当時蓑虫は諸国の品々を展示する博物館的「六十六庵」(66はかつて日本が66の国に分かれていた事から全国を指す)を設立する計画を持っていた。
この博物館を当初は熱田神宮の境内に造ることを計画したが挫折、次に養老山系のどこかを予定したが最終的には長母寺境内を候補地とした。またその設立資金を捻出するために「無言の行」をするなどかなり本気であった。しかしこの壮大な計画は蓑虫の死によって実現しなかった。またなぜ長母寺だったのか不明だが、姉の嫁ぎ先の「寿松院」は長母寺の末寺であったことからこの長母寺の訪問は姉の計らいであったとも思われる。そしてこの計画の相談を長母寺西、漸東寺(ぜんとうじ)(名古屋市東区)を訪れ住職と相談。そこで風呂を借りた折りその場に倒れ帰らぬ人となった。

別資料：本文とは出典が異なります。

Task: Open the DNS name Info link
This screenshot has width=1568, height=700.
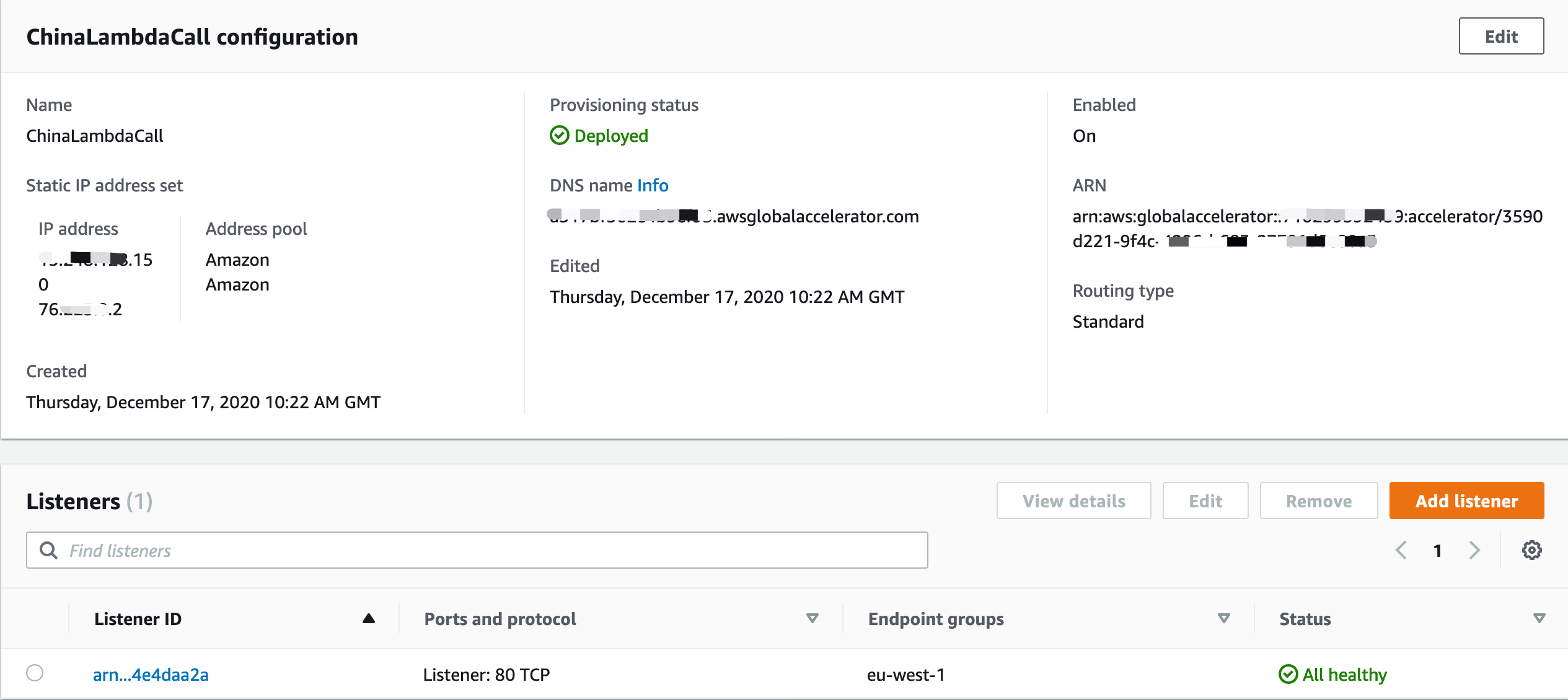Action: (653, 185)
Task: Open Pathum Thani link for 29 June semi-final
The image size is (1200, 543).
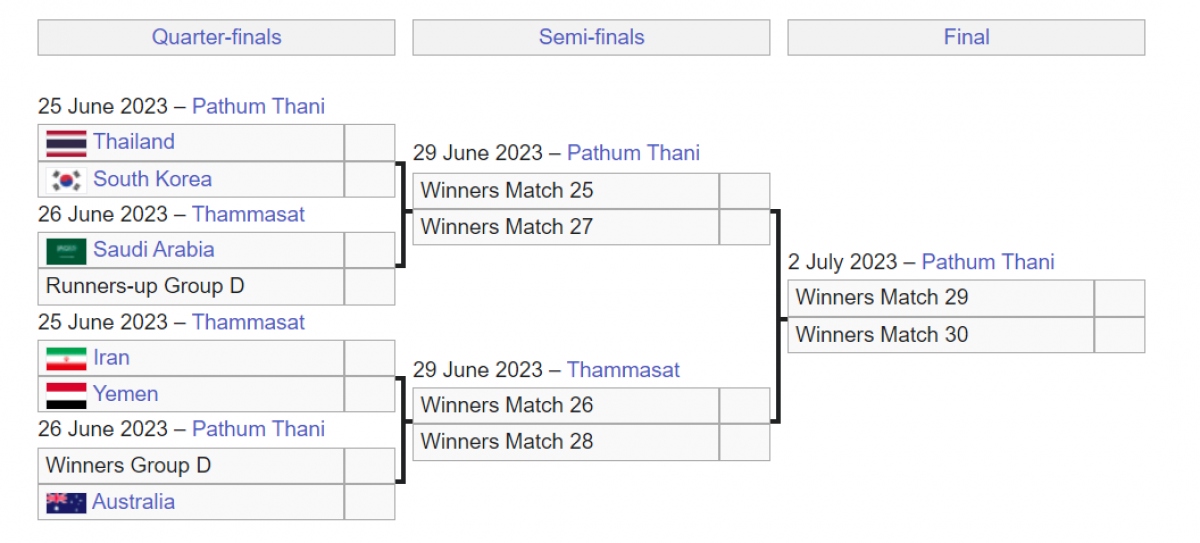Action: pyautogui.click(x=633, y=153)
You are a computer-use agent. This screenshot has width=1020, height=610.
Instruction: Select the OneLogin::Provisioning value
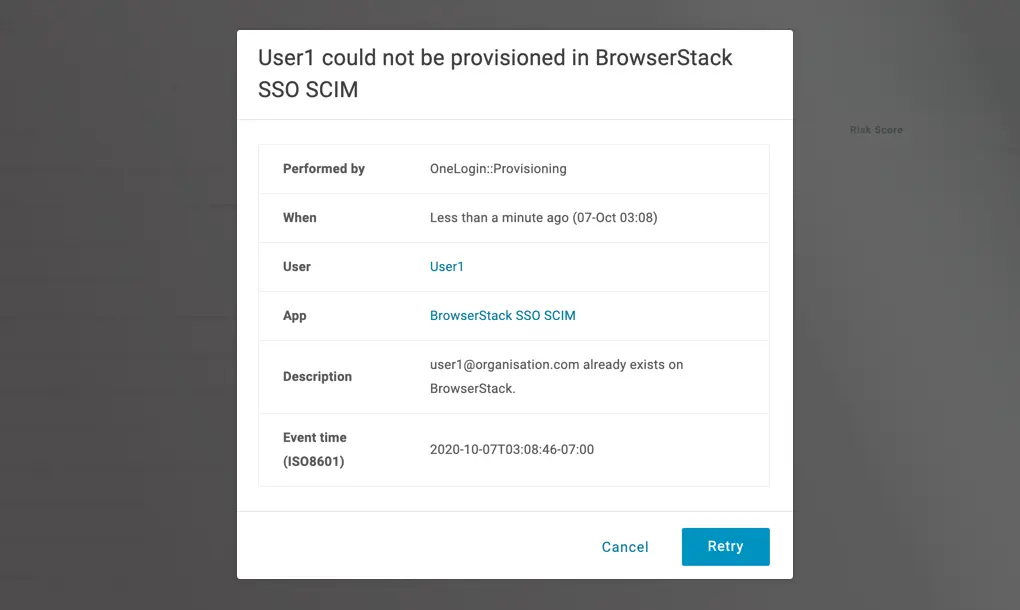pyautogui.click(x=498, y=169)
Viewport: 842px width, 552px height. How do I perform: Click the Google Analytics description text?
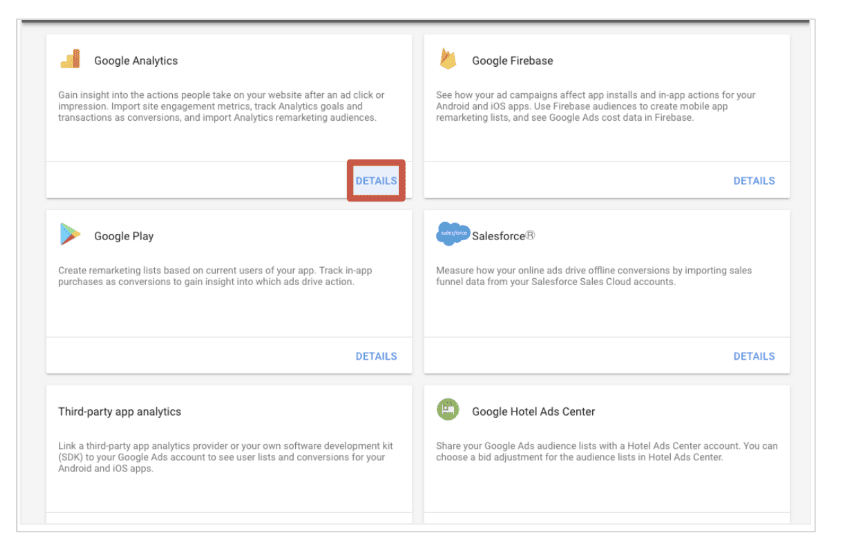tap(221, 106)
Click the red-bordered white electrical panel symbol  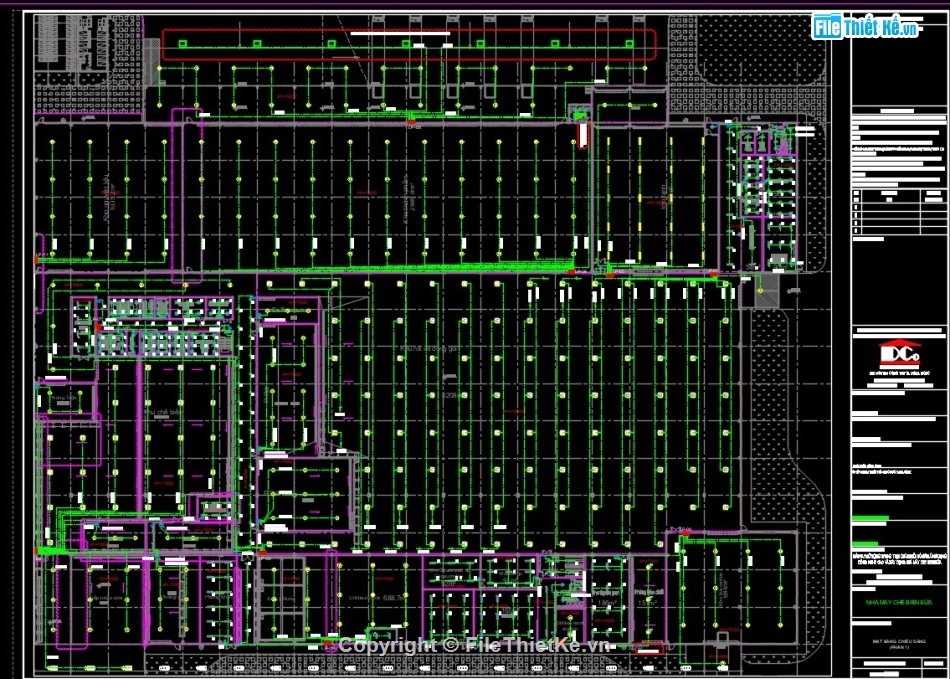[582, 135]
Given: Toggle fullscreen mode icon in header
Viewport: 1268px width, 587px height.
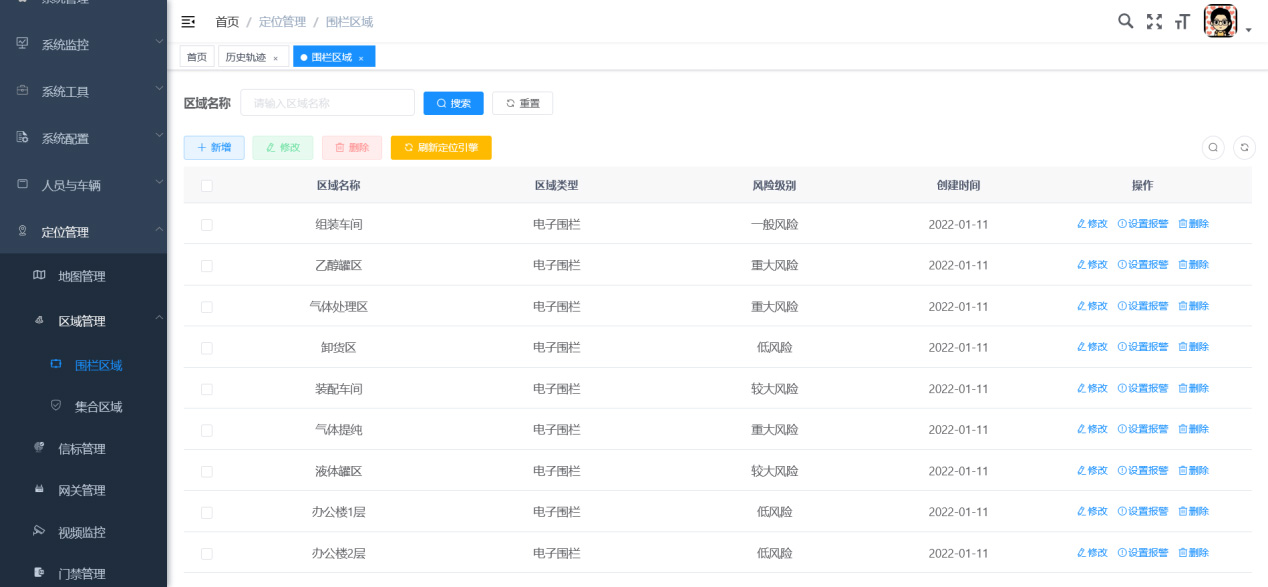Looking at the screenshot, I should [1154, 21].
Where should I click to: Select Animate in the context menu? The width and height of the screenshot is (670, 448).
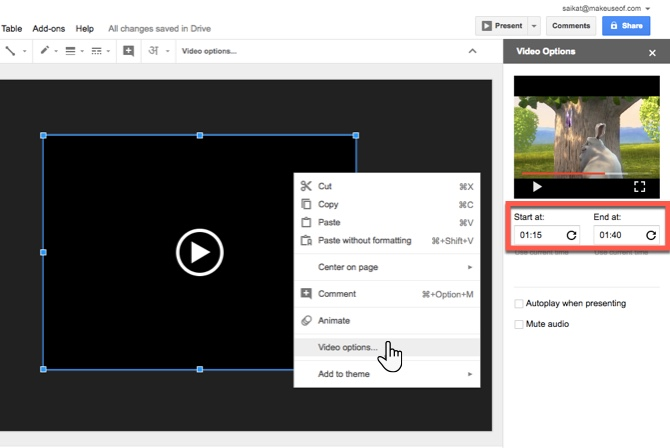click(x=334, y=320)
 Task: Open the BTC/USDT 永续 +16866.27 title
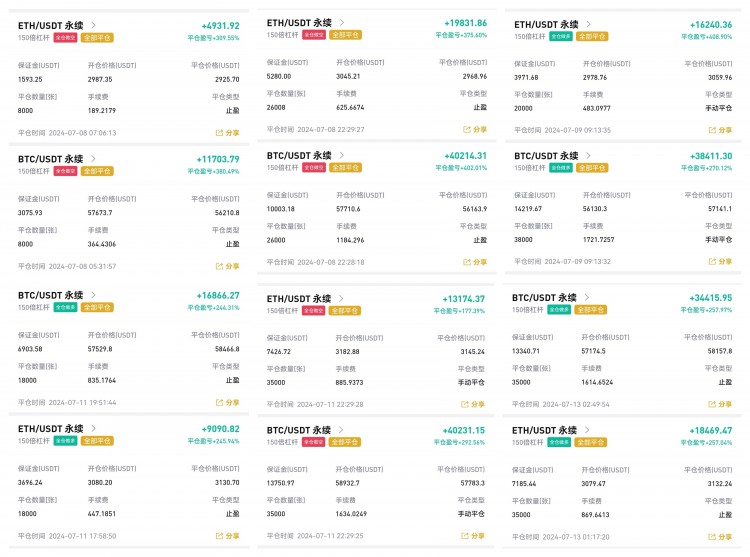click(x=51, y=295)
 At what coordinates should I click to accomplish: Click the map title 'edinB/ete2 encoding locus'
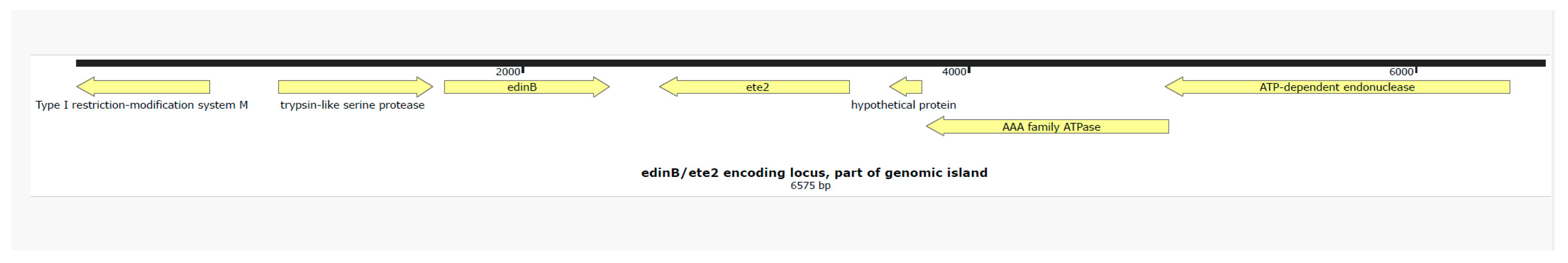point(814,172)
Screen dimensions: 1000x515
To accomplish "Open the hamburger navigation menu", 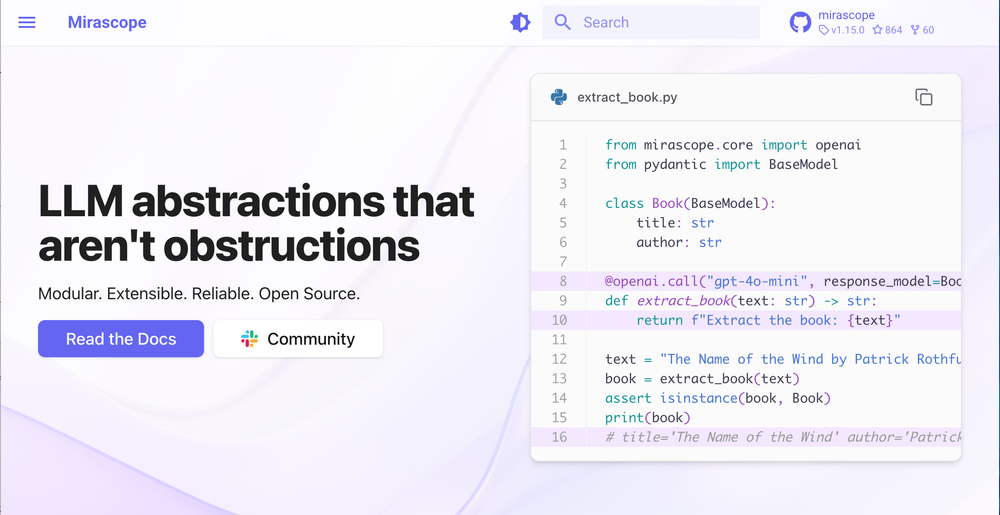I will click(27, 22).
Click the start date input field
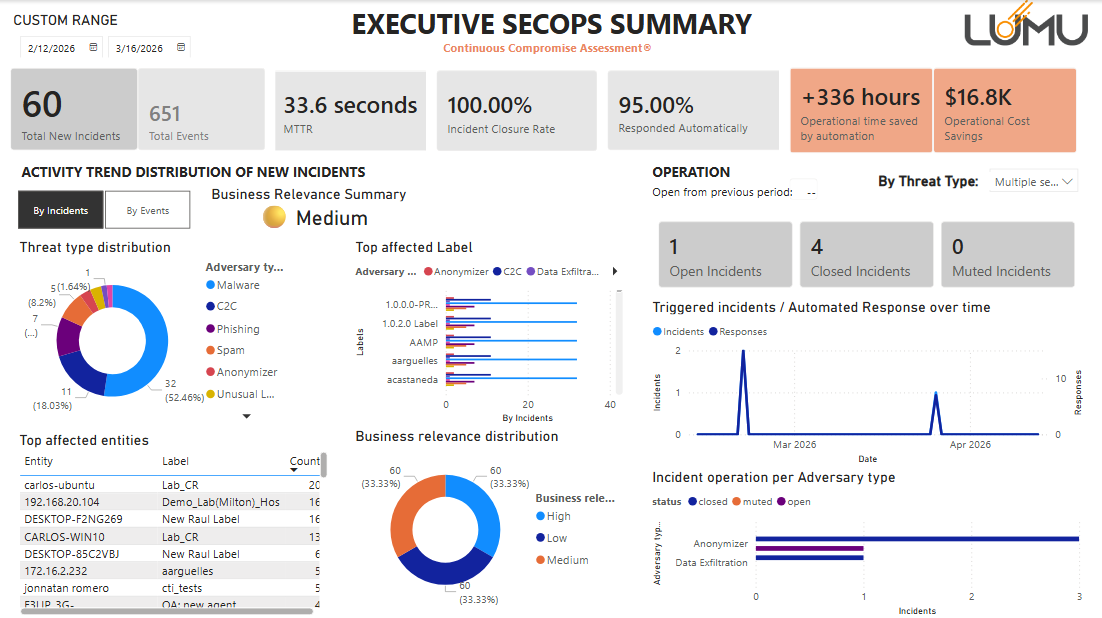Screen dimensions: 1102x618 53,47
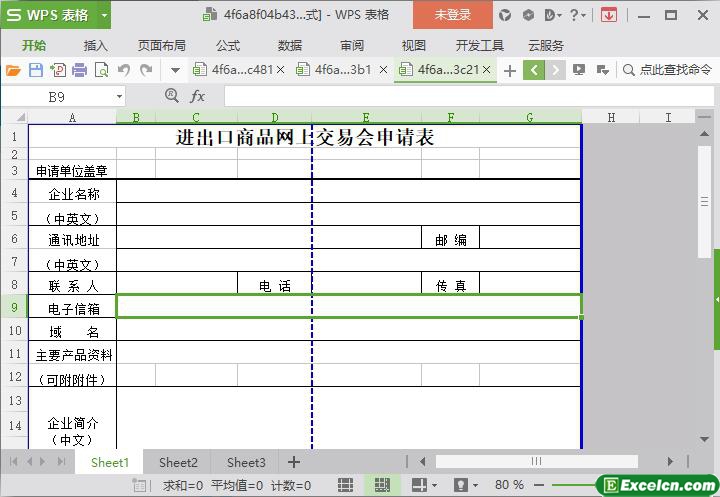Switch to normal view in status bar
720x497 pixels.
(x=345, y=485)
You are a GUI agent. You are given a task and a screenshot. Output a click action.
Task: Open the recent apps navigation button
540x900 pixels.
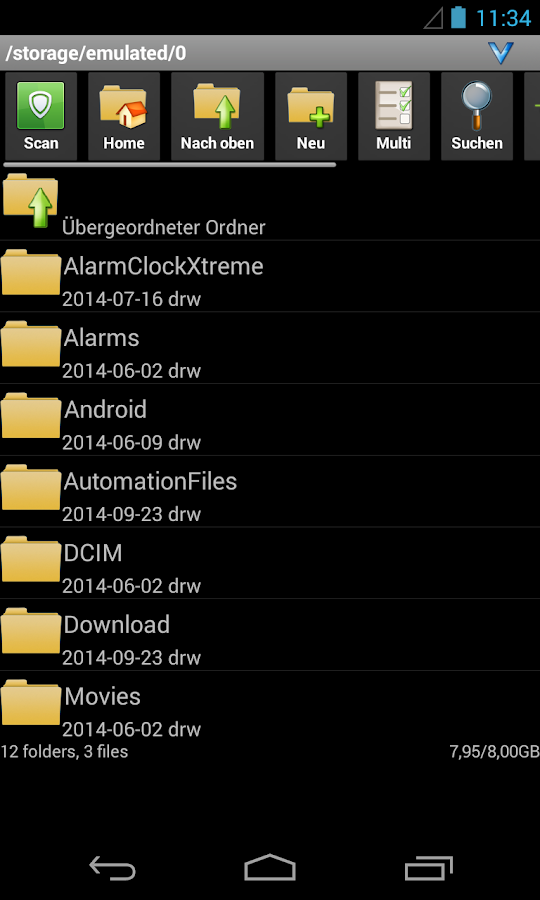point(428,867)
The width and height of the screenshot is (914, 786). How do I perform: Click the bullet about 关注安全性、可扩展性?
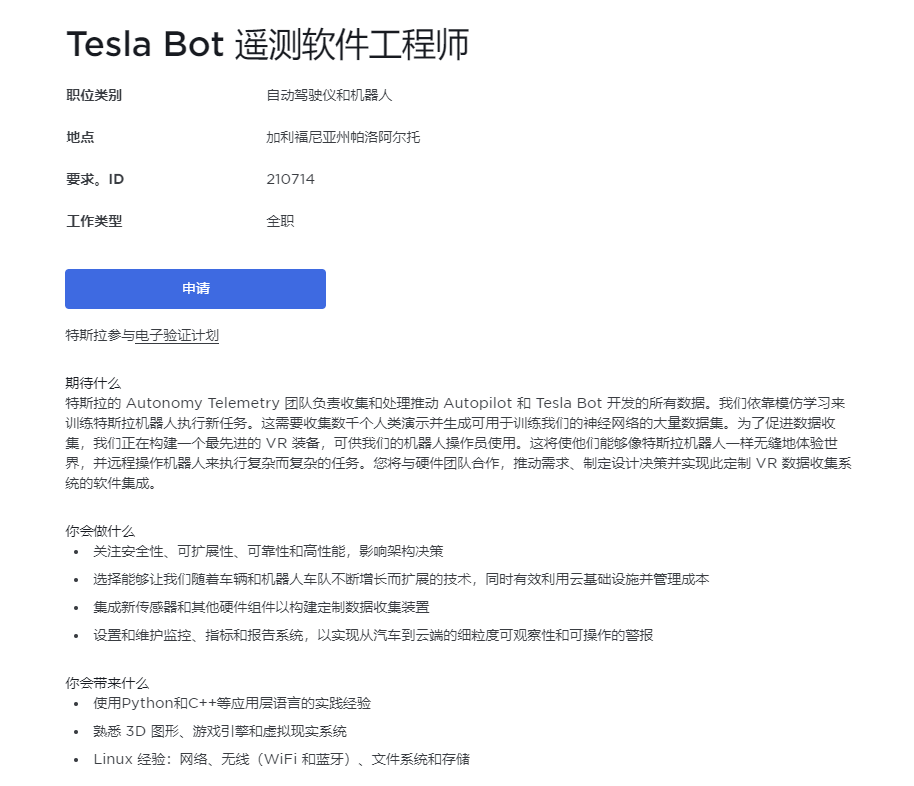coord(268,551)
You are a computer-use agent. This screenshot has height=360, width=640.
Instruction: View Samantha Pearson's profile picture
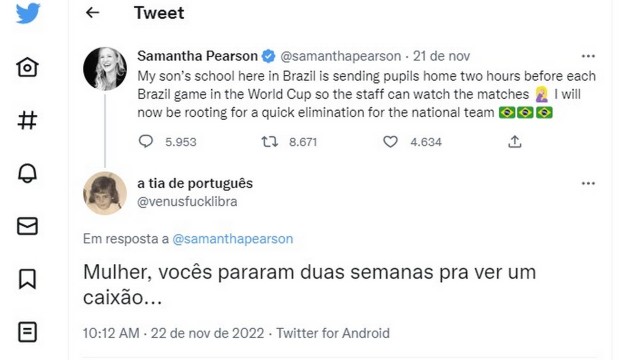click(x=105, y=68)
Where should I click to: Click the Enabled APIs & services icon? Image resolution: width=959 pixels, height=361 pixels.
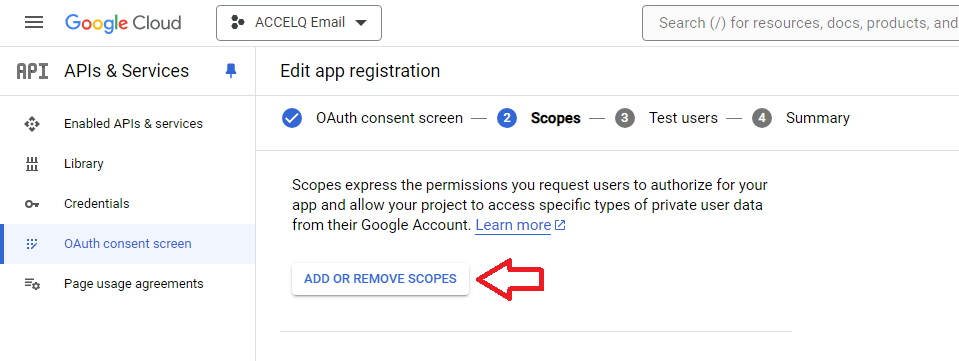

1900年(明治33)2月20日入寂 65歳。「三府七十六県庵主」「六十六庵主」とも称す。

蓑虫山人墓標(長母寺墓地入口付近)
「蓑虫庵偏照源吾居士墓 
  明治三十三年二月廿一日入幽境」(1900年)
この形は蓑を背負った蓑虫山人をイメージしたと言われ、蓑虫とは生まれた「美濃(岐阜県)」の「みの」をかけたともいう。